El pasado 21 de marzo se celebró el Día Mundial de la Forestación, motivo por el cual este martes se realizó el acto conmemorativo en el Parque Garay, en las inmediaciones de la parroquia San Pedro. Se plantaron árboles autóctonos y se ofrecieron charlas alusivas recordando la importancia de la fecha.
Participaron la vecinal Parque Juan de Garay, el Rotary Los Constituyentes, la parroquia San Pedro, la Asociación Cooperadora de la Estación Zoológica Experimental, alumnos de las escuelas Constituyentes, Avellaneda y Padre Catena, y el Centro de Protección a la Naturaleza.
Este año, el lema del día mundial es ``Sin bosques no hay vida''. La fecha se recuerda desde 1971, cuando a instancias de la Confederación Europea de Agricultura, los Estados miembro de la Organización de las Naciones Unidas para la Agricultura y la Alimentación (FAO), aceptaron que todos los 21 de marzo se recordara el Día Forestal Mundial _ya que representa el primer día de otoño en el hemisferio sur, y el primer día de primavera en el hemisferio norte_, con el fin de otorgarle un carácter simultáneo en todo el mundo.
A través del tiempo, la mayoría de los países apoyaron esta iniciativa, a pesar de que su conmemoración no es similar en todos: unos ``celebran'' el acontecimiento, otros se olvidan impunemente y los más no tienen idea de la significancia ni de la trascendencia y repercusión directa en la calidad de vida humana que brindan las masas arbóreas.
Cabe recordar que los bosques del mundo son de vital importancia para la sobrevivencia diaria de más de 300 millones de indígenas y campesinos, que dependen de los ecosistemas boscosos en forma directa.

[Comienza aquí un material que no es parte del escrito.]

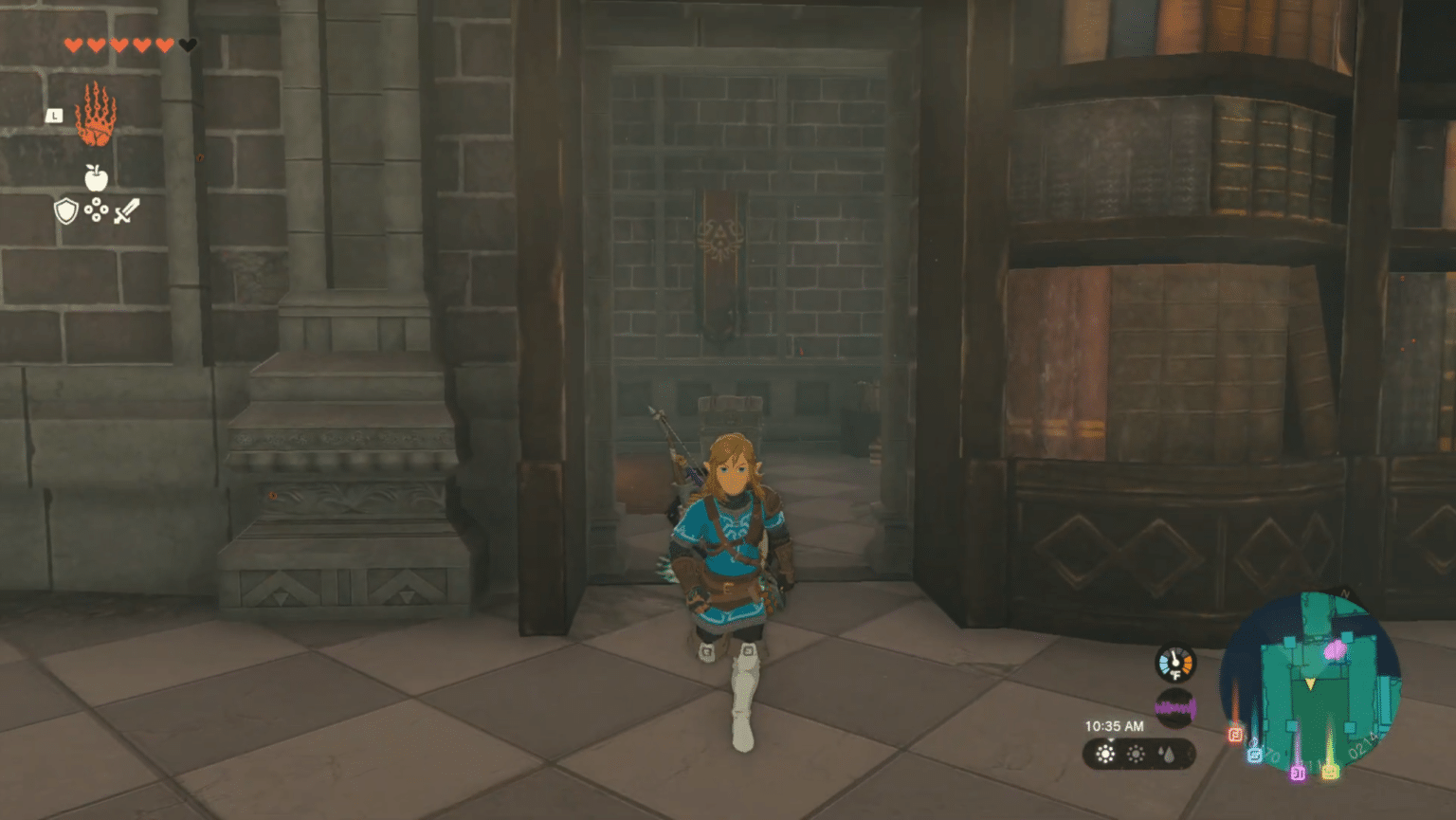Select the second dimmed sun forecast icon
The height and width of the screenshot is (820, 1456).
pos(1136,754)
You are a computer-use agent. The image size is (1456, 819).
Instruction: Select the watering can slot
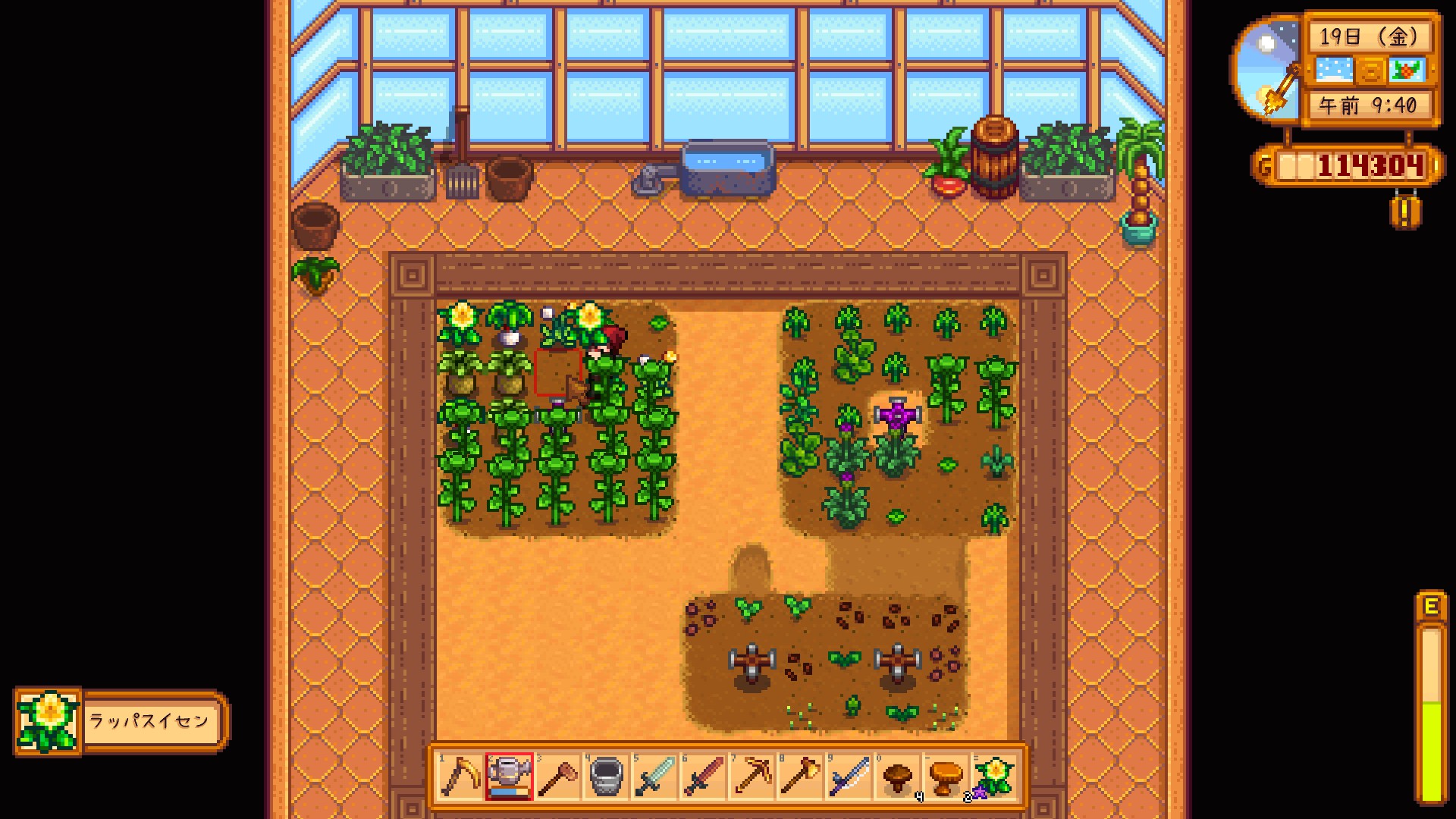pos(509,777)
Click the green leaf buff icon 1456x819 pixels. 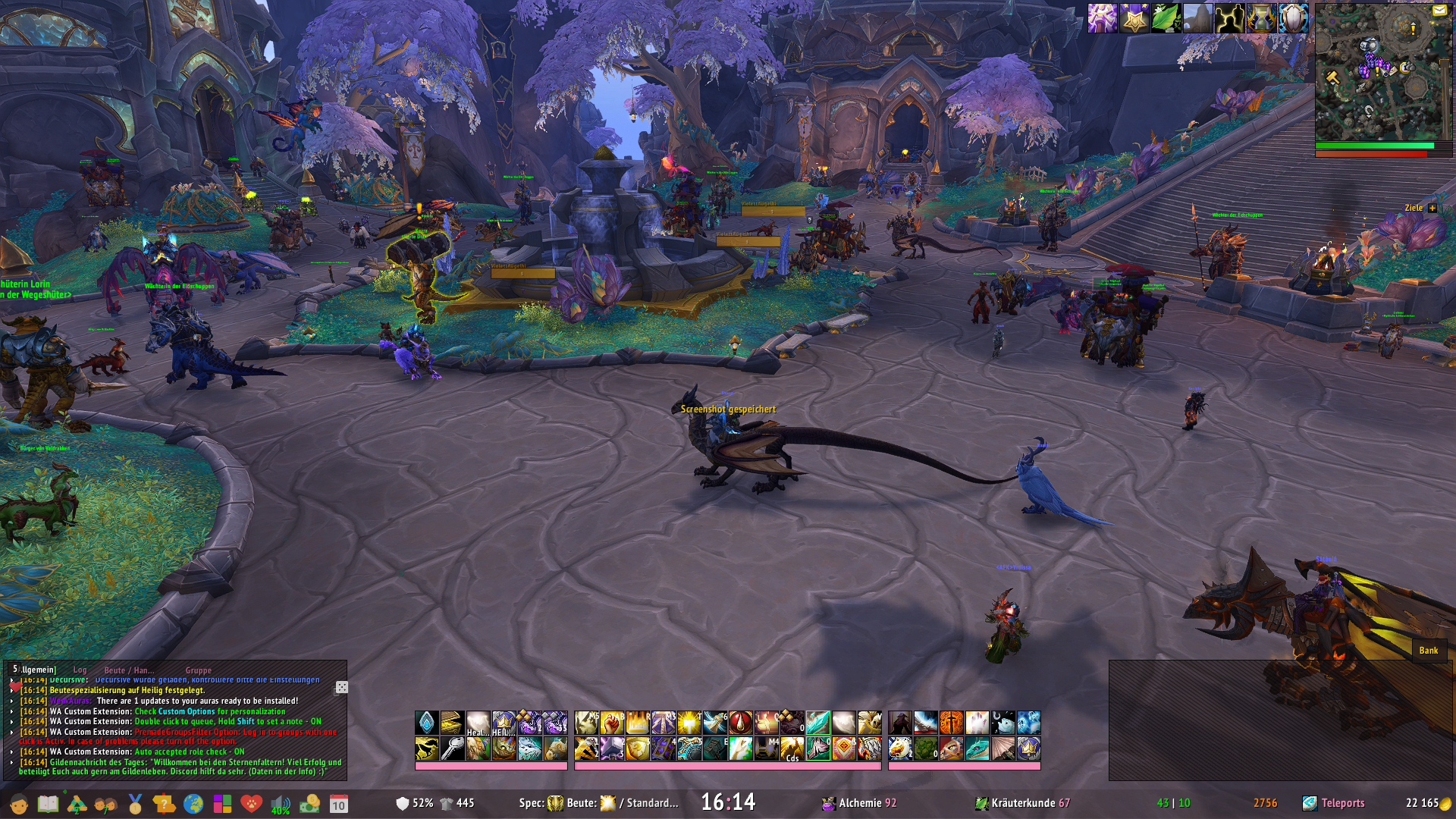coord(1166,18)
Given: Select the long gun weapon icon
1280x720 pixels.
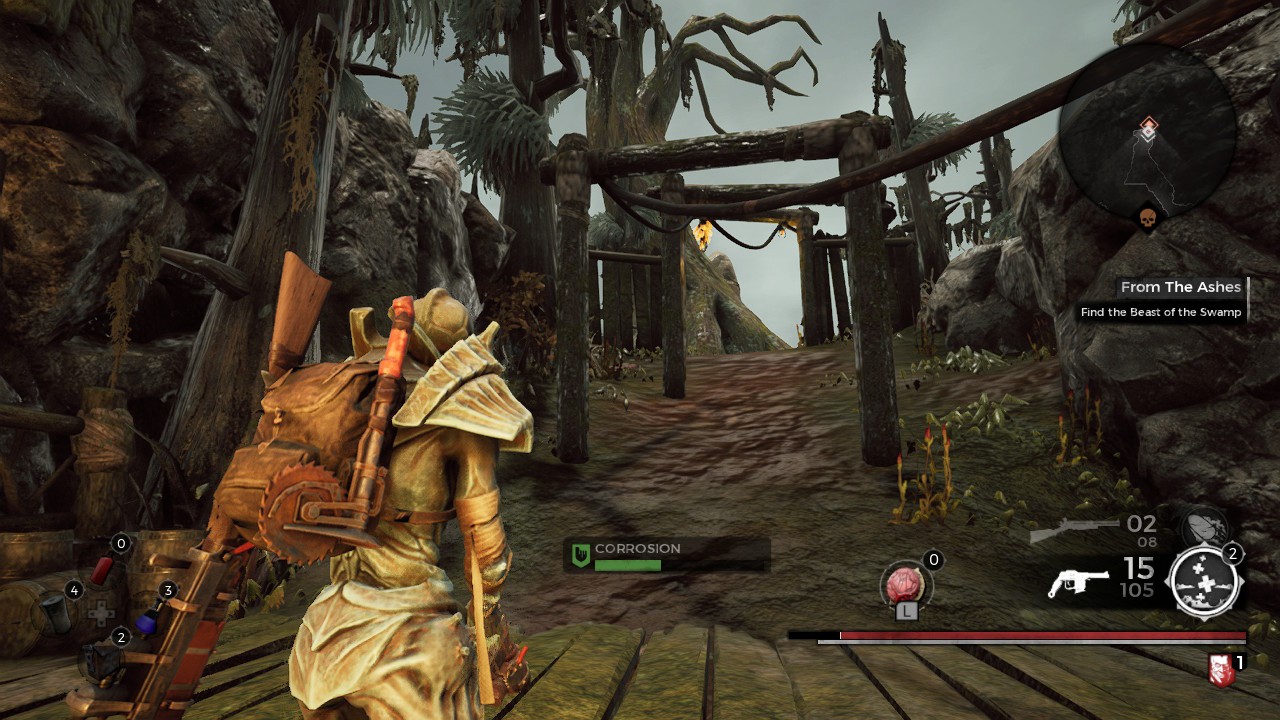Looking at the screenshot, I should pyautogui.click(x=1074, y=531).
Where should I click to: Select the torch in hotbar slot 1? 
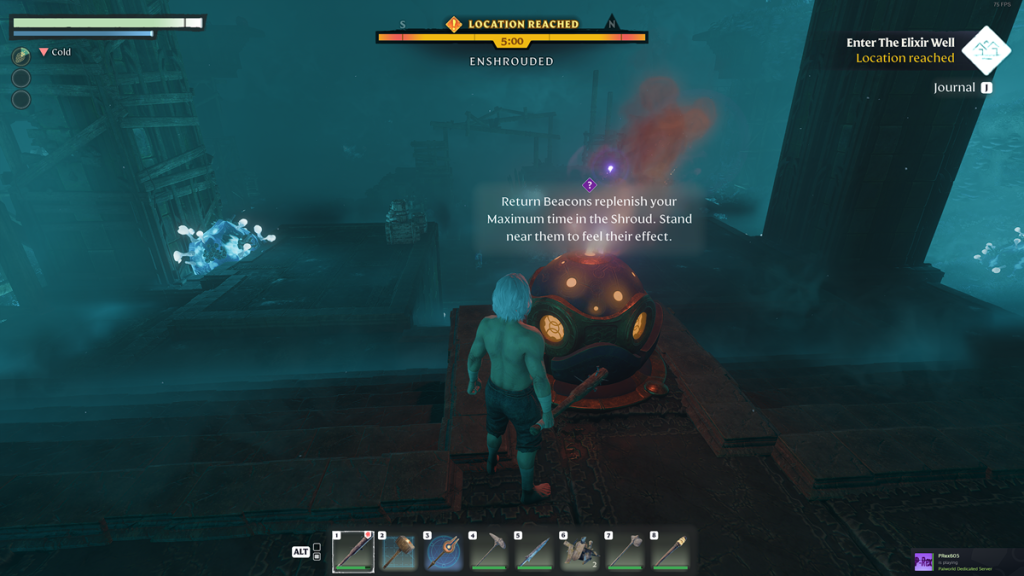click(x=353, y=551)
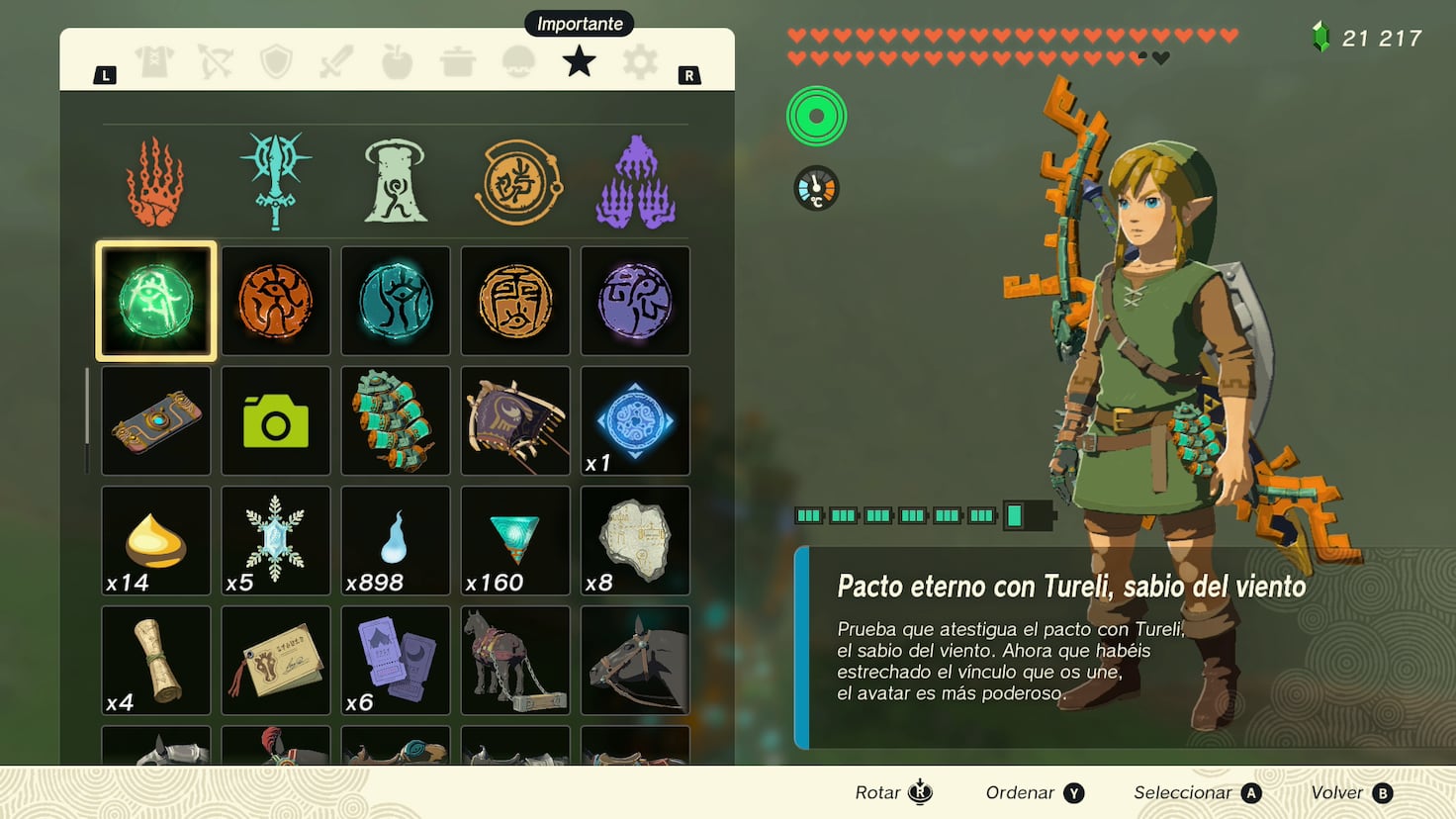Select the Purah Pad item

pos(155,420)
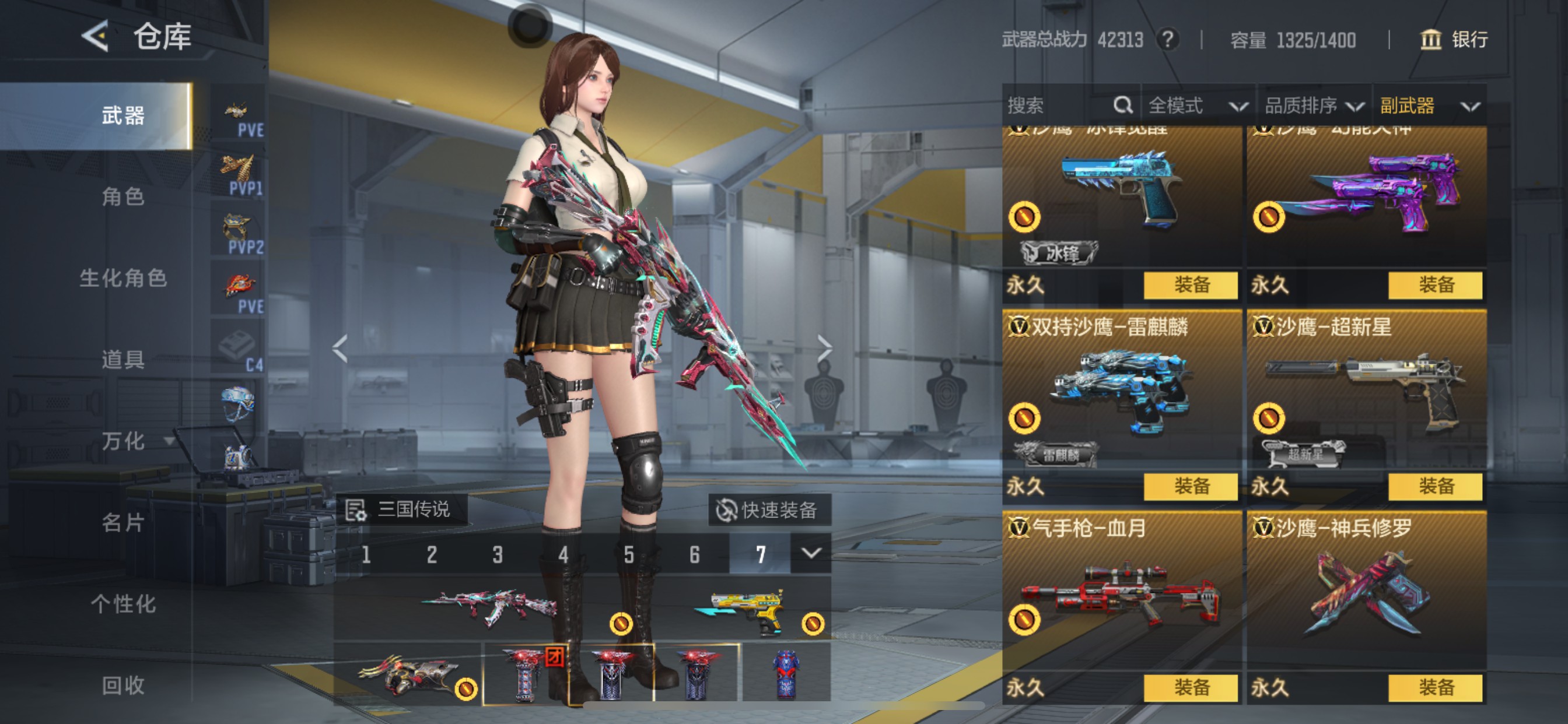The image size is (1568, 724).
Task: Open the 银行 bank
Action: 1455,40
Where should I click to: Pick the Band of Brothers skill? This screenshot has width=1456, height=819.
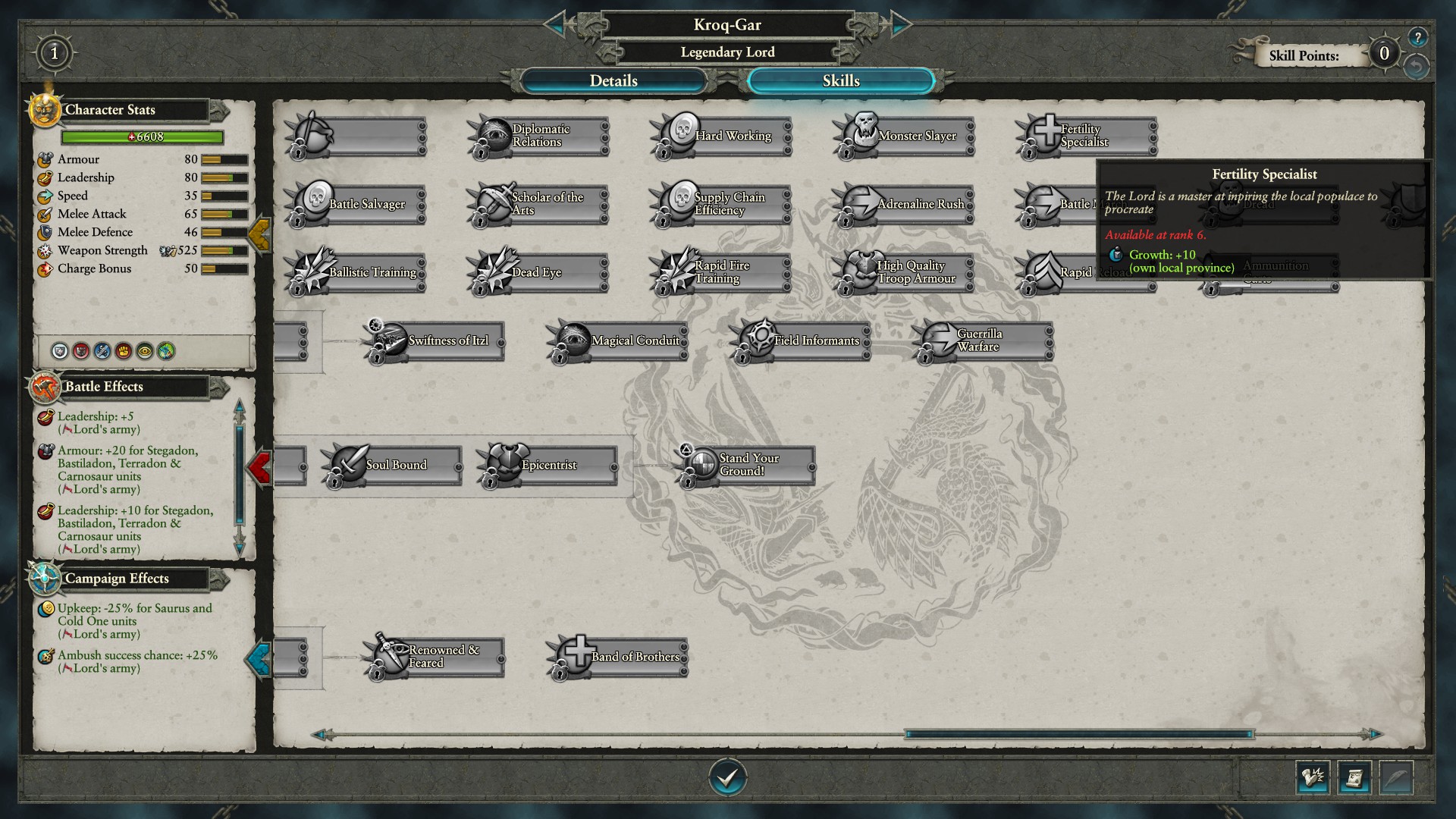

Estas comunidades han ideado sofisticadas normas de manejo de cuencas, áreas colectoras de agua y ecosistemas boscosos frágiles y poseen un patrimonio de conocimiento sobre el uso racional del suelo y la protección del bosque. Sin embargo, aquellos que se benefician en forma indirecta, raramente reconocen la tarea de estas comunidades.
Peligro: deforestación
En este sentido, Carlos Manessi, presidente del Centro de Protección a la Naturaleza, explicó que resulta interesante aclarar que una plantación forestal no es un bosque plantado, ya que resulta evidente que no es posible plantar ni la diversidad de flora y fauna que caracteriza a un bosque, ni el conjunto de interacciones con los elementos vivos e inorgánicos que se dan en él. Una plantación comercial a gran escala, se compone de una o dos especies de árboles (a menudo, exóticos), plantados en bloques homogéneos de la misma edad y muy escasas especies de flora y fauna.
En tanto, recordó que, en 2007, el Programa de las Naciones Unidas para el Medio Ambiente (Pnuma) propuso plantar un millón de árboles en todo el planeta. Esa expectativa fue cubierta con creces por grupos de voluntarios que superaron, incluso, la acción de las políticas gubernamentales de cada país. Esta predisposición y voluntad manifiesta refleja la preocupación creciente de las comunidades por la forestación.
Sin embargo, aclaró que los últimos registros en nuestro país reflejan una pérdida exponencial en los últimos años, donde se ha llegado a deforestar hasta 300.000 hectáreas anuales; como ejemplo, en la provincia de Salta, poco antes de sancionarse la Ley de Presupuestos Mínimos de los Bosques Nativos en el 2007, se autorizó la deforestación de casi medio millón de hectáreas.
Y agregó que _durante un año_ debería suspenderse toda tala en el territorio de la Argentina, hasta tanto cada provincia realice su mapa de riesgo de foresta nativa. En Santa Fe, durante 2008 hemos recibido denuncias de tala en los departamentos Las Colonias, San Justo, Vera y General Obligado.